(Collected data entries)
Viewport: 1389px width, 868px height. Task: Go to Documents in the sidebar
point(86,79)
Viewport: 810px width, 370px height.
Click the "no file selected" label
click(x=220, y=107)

* [What you are asked to do]:
Write out exactly the lines that begin at the one containing "Viewport: 810px width, 370px height." and continue through the last line of the data, and only those.

* [Response to the task]:
Viewport: 810px width, 370px height.
Click the "no file selected" label
click(x=220, y=107)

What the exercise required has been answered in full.